▶ [EXTRAIT CHOISI]
·····

Ce qui frappe au premier abord, c’est une grande disparité entre la vie de Byron et celle de Vorpérian. Aucune similitude du cadre national qui aurait pu donner lieu à un exil semblable ; différence fondamentale de mœurs aussi : aucun libertinage chez Vorpérian, homme marié pour qui les valeurs chrétiennes comme la fidélité et la constance ne sont pas vains principes. L’exil n’est pas recherché en soi, mais contraint, l’écrivain arménien n’ayant pas le choix et, au travers de l’errance d’un pays à l’autre, il recherchera toujours une forme de stabilité. La famille est la seule structure intangible dans une vie mouvementée et sans repos. Aucun goût pour le scandale non plus. S’il propose une vision par endroits peu orthodoxe de la foi chrétienne dans quelques-uns de ses poèmes, c’est pour traduire une douleur devant l’injustice du monde, sans aucune recherche de provocation, masque ou volonté de jouer (notamment dans La Malédiction d’Adam6, et au début de Flots).

·····

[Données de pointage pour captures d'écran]

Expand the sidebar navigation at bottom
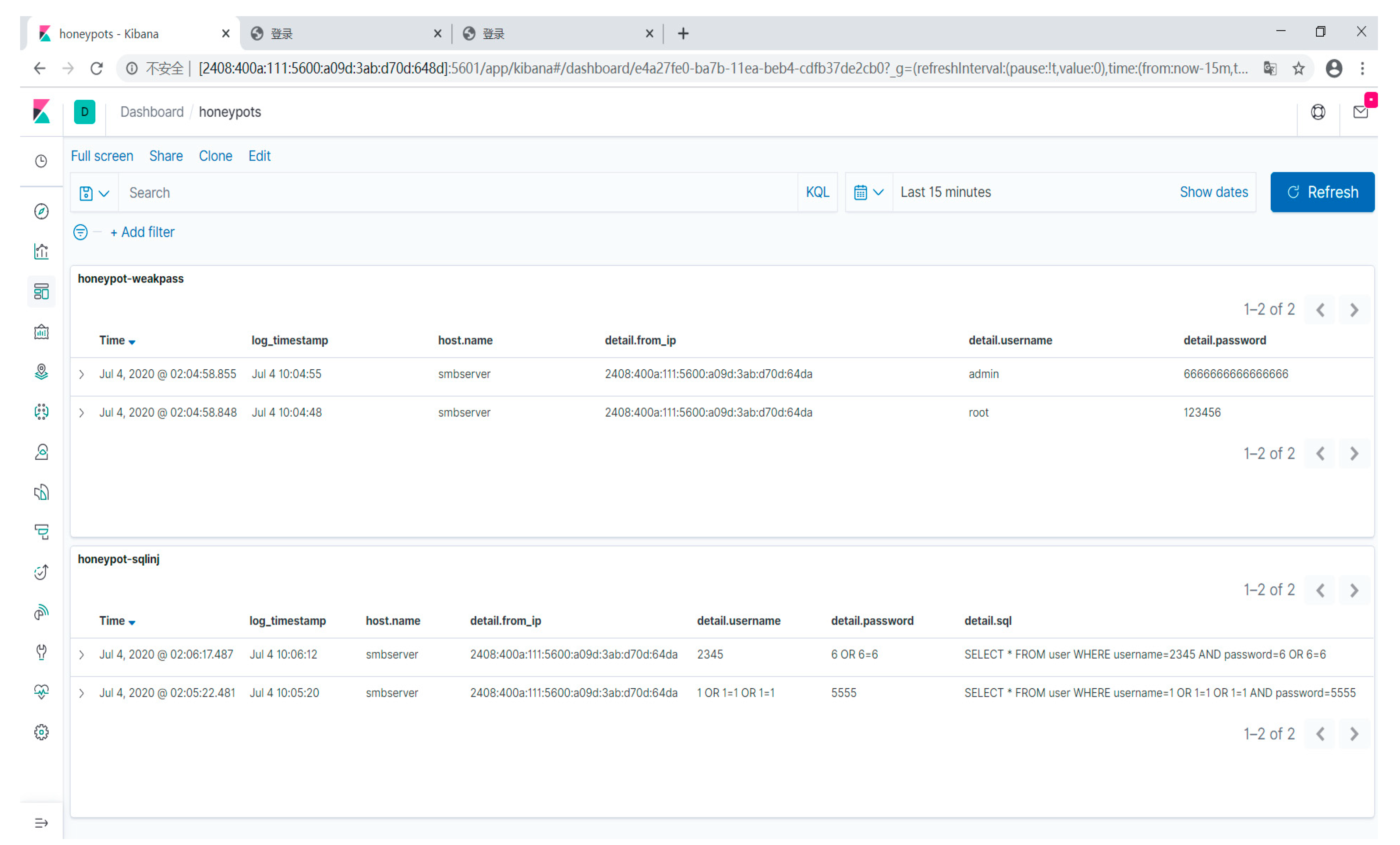 [41, 822]
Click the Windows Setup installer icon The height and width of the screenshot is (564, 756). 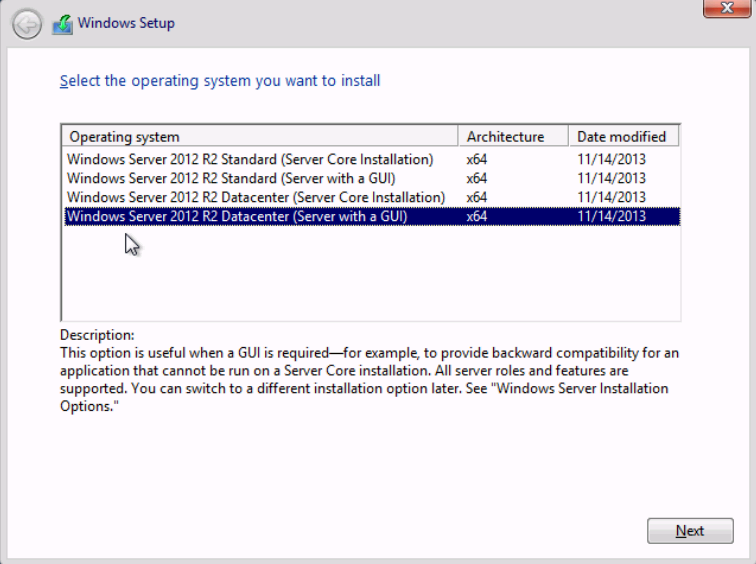63,25
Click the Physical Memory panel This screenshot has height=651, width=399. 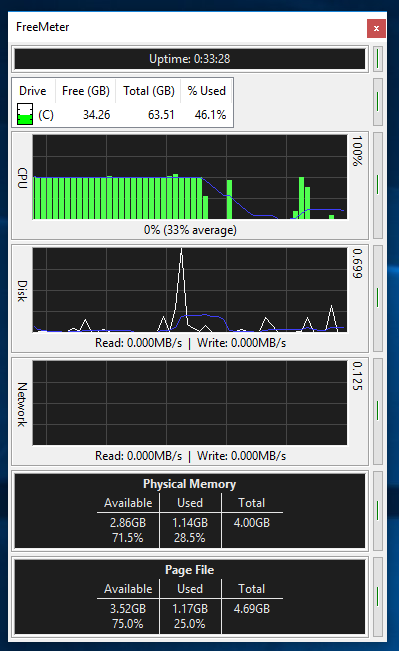[190, 511]
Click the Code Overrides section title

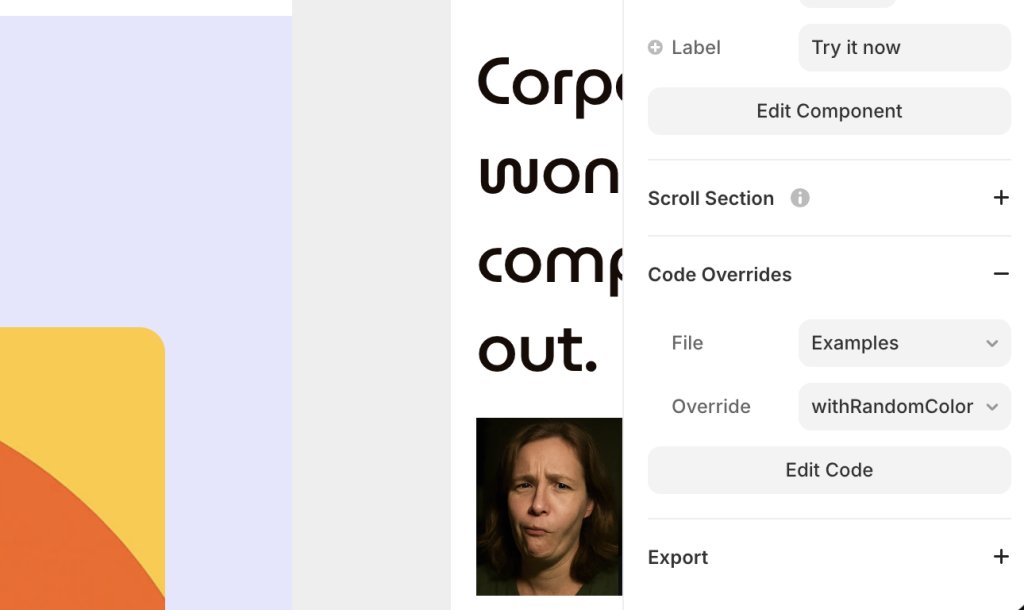[x=719, y=274]
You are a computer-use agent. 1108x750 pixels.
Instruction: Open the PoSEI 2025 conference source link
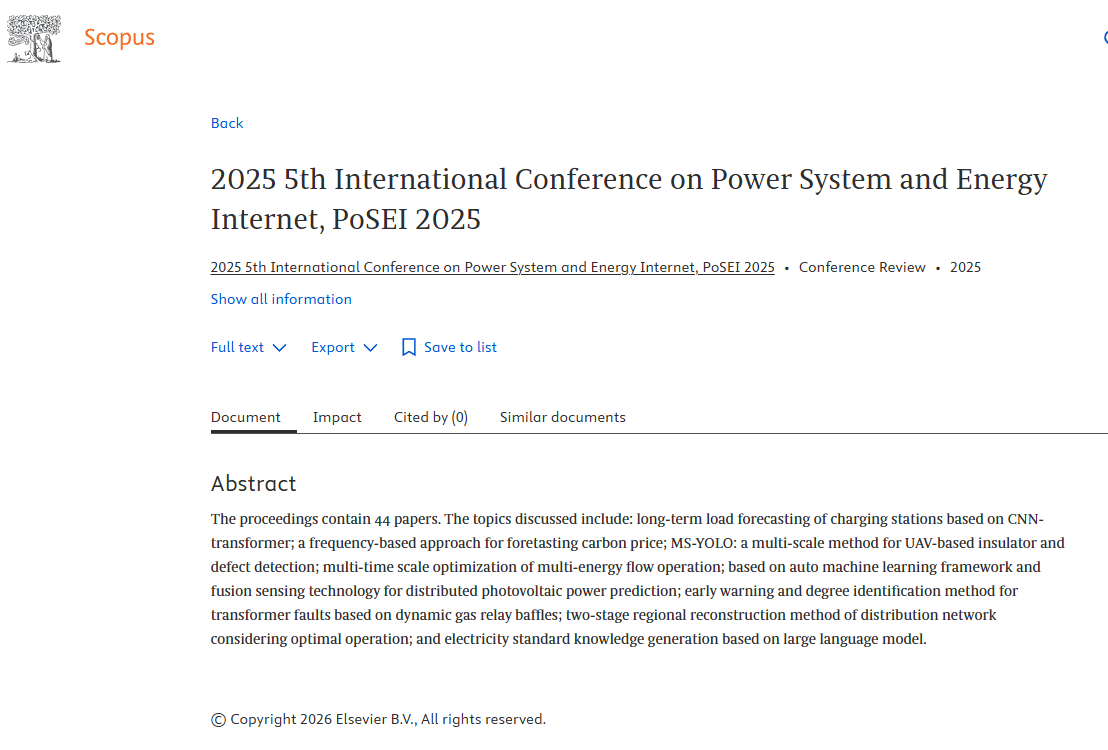tap(492, 267)
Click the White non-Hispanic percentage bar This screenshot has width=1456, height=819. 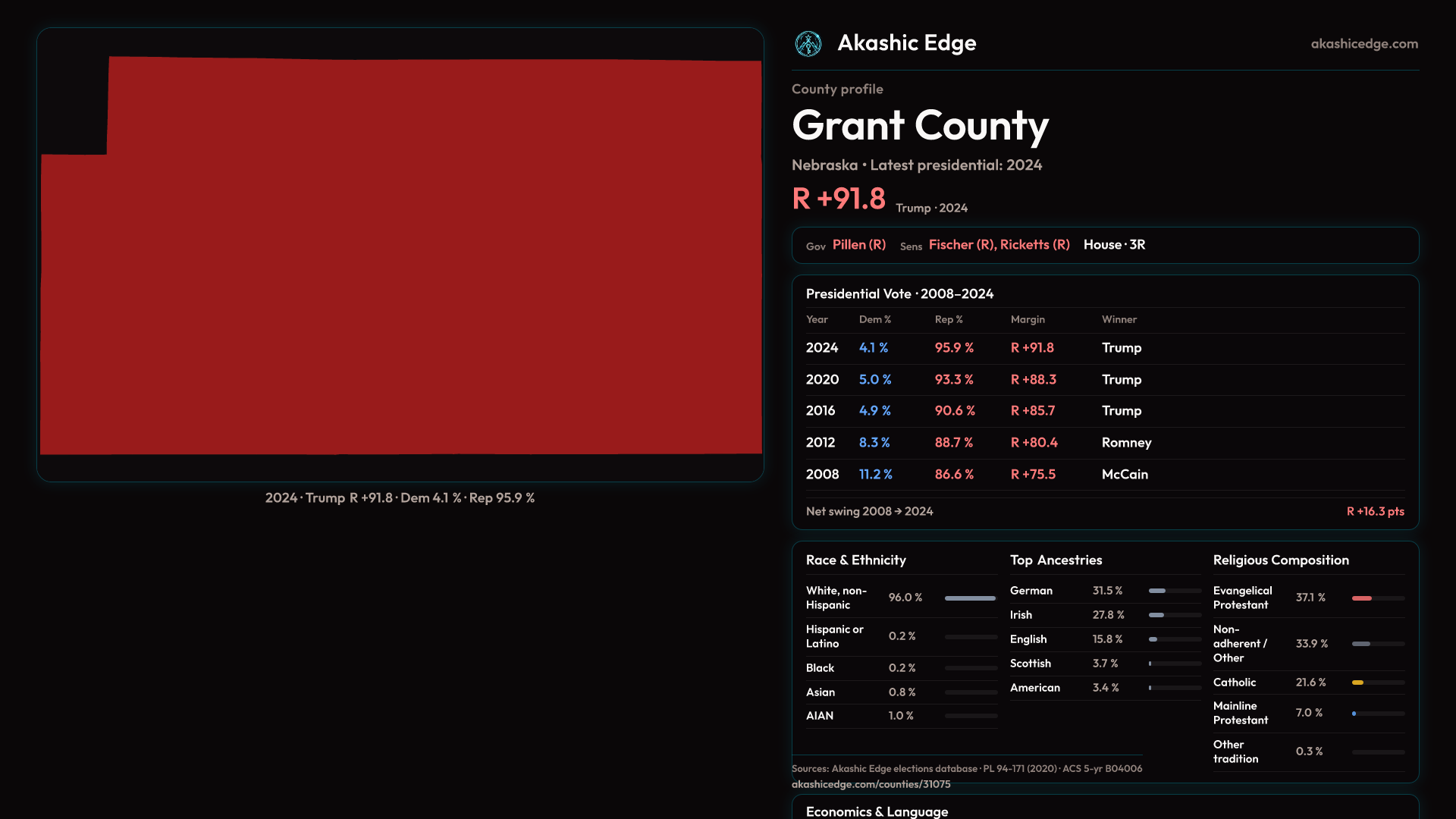[x=970, y=598]
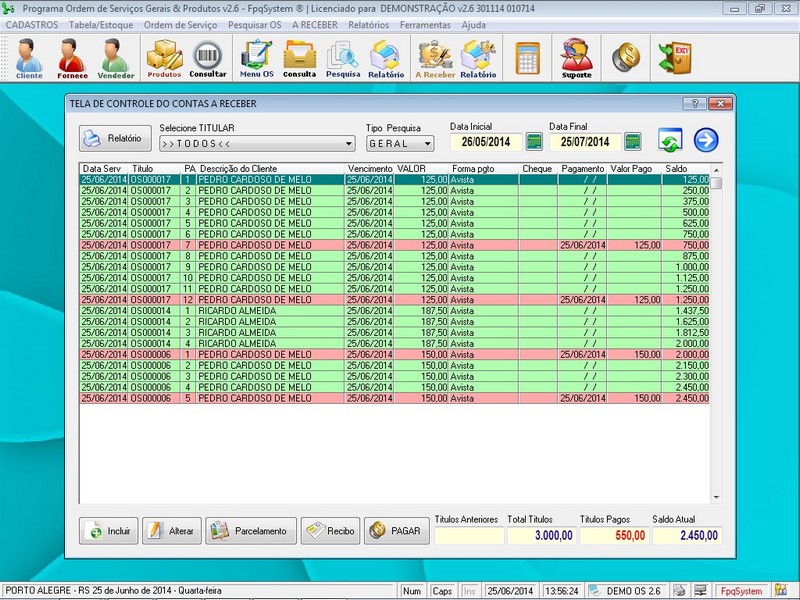Open the Tipo Pesquisa dropdown
Screen dimensions: 800x600
click(x=427, y=144)
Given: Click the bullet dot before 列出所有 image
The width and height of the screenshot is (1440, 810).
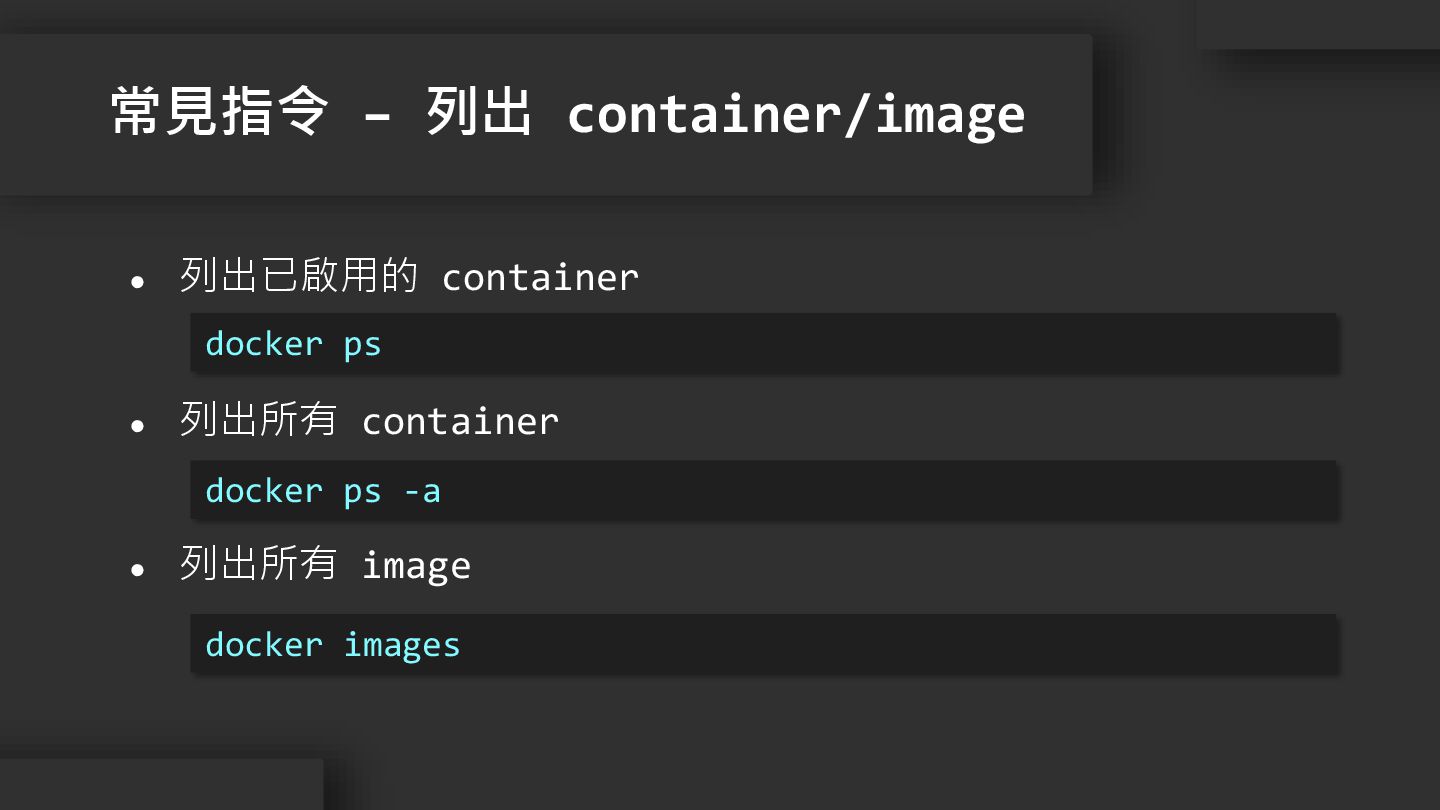Looking at the screenshot, I should click(138, 570).
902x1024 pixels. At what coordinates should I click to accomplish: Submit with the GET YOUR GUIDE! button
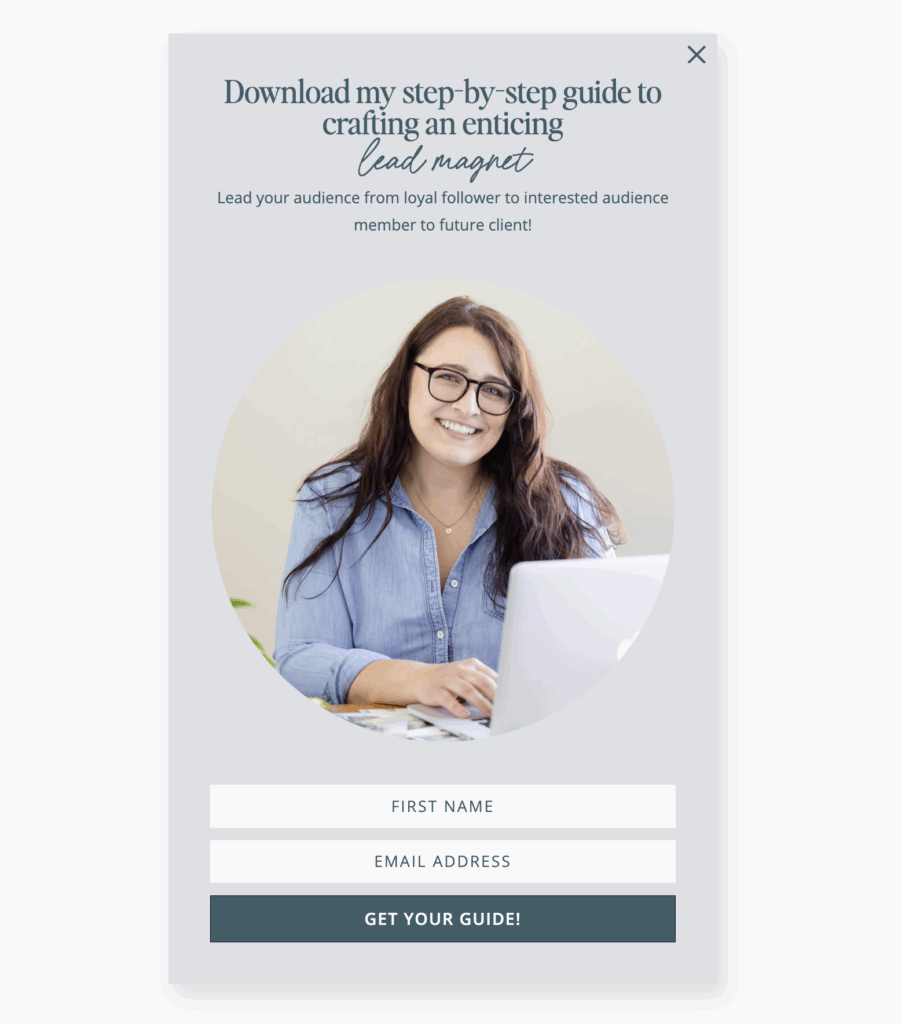click(x=443, y=919)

·····

▶ [PROBLÈME POSÉ 1] D'après l'extrait, quelle est la seule structure intangible dans la vie de Vorpérian ?
▶ [PROBLÈME POSÉ 2] Recopiez intégralement les lignes des entrées qui vont de la ligne contenant « 902x1024 pixels. At » jusqu'à la fin des entrées, demandes comprises, en décalant de 26 chaque coordonnée des réponses. Laissez les images hors de votre réponse.

▶ [RÉPONSE ATTENDUE 1] La famille.

▶ [RÉPONSE ATTENDUE 2]
902x1024 pixels. At what coordinates should I click to accomplish: Submit with the GET YOUR GUIDE! button
click(x=469, y=945)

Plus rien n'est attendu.